Use a one-time boot target if present.

03 Order

Read BootOrder

Get the list of boot option numbers.

04 Option

Read Boot####

Parse the matching EFI_LOAD_OPTION.

05 Path

Resolve Device Path

Find the device, filesystem, and EFI file.

06 Run

LoadImage/StartImage

Load and run the bootloader.

How boot options are consumed in BDS.

Some boot failures look like OS loader problems, but the firmware may never reach the loader because device path resolution or LoadImage() failed first.

Who creates Boot####?

Boot options may be created by several producers:

  • firmware when it discovers an OS loader
  • BIOS Setup UI when the user adds an option
  • an OS installer
  • OS tools such as efibootmgr or Windows boot management tools
  • recovery flow or firmware update logic
  • platform policy that creates fallback entries

Because there are many producers, boot options can easily become duplicated, stale, or inconsistent with the UI.

Boot option lifecycle

A boot option usually moves through this lifecycle:

Create -> Add to BootOrder -> Try -> Success/Fail -> Keep/Reorder/Delete/Disable

Real variants include:

  • The option is created but never added to BootOrder.
  • The option is in BootOrder but inactive.
  • Firmware moves a repeatedly failing option toward the end.
  • The option still points to an old disk after cloning or SSD replacement.
  • An OS update creates a new entry but does not remove the old one.
  • A firmware update preserves NVRAM and therefore preserves old errors too.

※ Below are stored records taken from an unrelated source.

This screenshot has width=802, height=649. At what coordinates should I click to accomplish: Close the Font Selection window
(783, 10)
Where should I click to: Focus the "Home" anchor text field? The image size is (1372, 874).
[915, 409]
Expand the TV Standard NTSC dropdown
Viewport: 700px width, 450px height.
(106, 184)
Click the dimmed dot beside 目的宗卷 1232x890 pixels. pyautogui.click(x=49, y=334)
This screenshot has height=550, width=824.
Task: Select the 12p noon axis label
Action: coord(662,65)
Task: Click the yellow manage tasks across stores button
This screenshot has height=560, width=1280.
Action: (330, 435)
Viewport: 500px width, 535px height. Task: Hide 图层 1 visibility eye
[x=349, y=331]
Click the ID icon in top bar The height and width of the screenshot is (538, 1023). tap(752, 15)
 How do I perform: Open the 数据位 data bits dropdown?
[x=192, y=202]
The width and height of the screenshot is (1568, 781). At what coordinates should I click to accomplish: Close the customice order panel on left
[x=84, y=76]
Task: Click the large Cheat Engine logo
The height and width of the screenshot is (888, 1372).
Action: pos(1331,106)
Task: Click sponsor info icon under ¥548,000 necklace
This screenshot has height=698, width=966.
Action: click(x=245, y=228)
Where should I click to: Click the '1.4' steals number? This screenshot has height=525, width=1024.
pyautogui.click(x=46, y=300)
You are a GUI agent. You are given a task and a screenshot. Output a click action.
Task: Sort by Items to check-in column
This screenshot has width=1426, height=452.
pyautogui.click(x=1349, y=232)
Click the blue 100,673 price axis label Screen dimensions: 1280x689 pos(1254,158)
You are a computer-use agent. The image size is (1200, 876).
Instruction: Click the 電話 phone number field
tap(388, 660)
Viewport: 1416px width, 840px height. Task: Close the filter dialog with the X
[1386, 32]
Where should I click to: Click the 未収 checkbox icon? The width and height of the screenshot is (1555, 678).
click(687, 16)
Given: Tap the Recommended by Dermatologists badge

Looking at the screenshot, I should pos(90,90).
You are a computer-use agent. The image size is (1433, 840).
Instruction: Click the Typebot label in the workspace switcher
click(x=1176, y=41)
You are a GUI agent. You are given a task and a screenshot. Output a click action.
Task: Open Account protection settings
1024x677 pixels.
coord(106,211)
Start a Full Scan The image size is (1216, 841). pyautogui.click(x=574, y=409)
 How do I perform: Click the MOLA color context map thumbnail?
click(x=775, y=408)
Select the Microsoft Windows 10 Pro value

Real debug case: boot option leak

A boot option leak happens when the system keeps creating new boot options without cleaning old ones. Over time, the variable store fills up or the boot menu becomes full of duplicate-looking entries.

Symptoms include:

  • Boot0001, Boot0004, and Boot0008 share the same description.
  • BootOrder becomes unusually long.
  • BIOS Setup shows many similar entries.
  • SetVariable() starts returning EFI_OUT_OF_RESOURCES.
  • dbx update or BIOS Setup save fails because space is low.

Debug direction:

  1. Dump all Boot#### entries.
  2. Compare description and full device path.
  3. Check which entries are referenced by BootOrder.
  4. Find the producer that creates new entries.
  5. Check variable store reclaim.
  6. Do not blindly delete Secure Boot variables or Setup variables.

Source-reading checklist

Boot option architecture source-reading checklist

Use this when reading BDS, Boot Manager, or variable code.

Useful logs

BootNext
BootOrder
BootCurrent
All Boot#### names
EFI_LOAD_OPTION attributes
Device Path text
OptionalData size
Producer path if a new option is created
LoadImage status
StartImage status
Variable store free space or quota

Good logs tell you whether the failure is in boot option structure, boot selection policy, or the loader itself.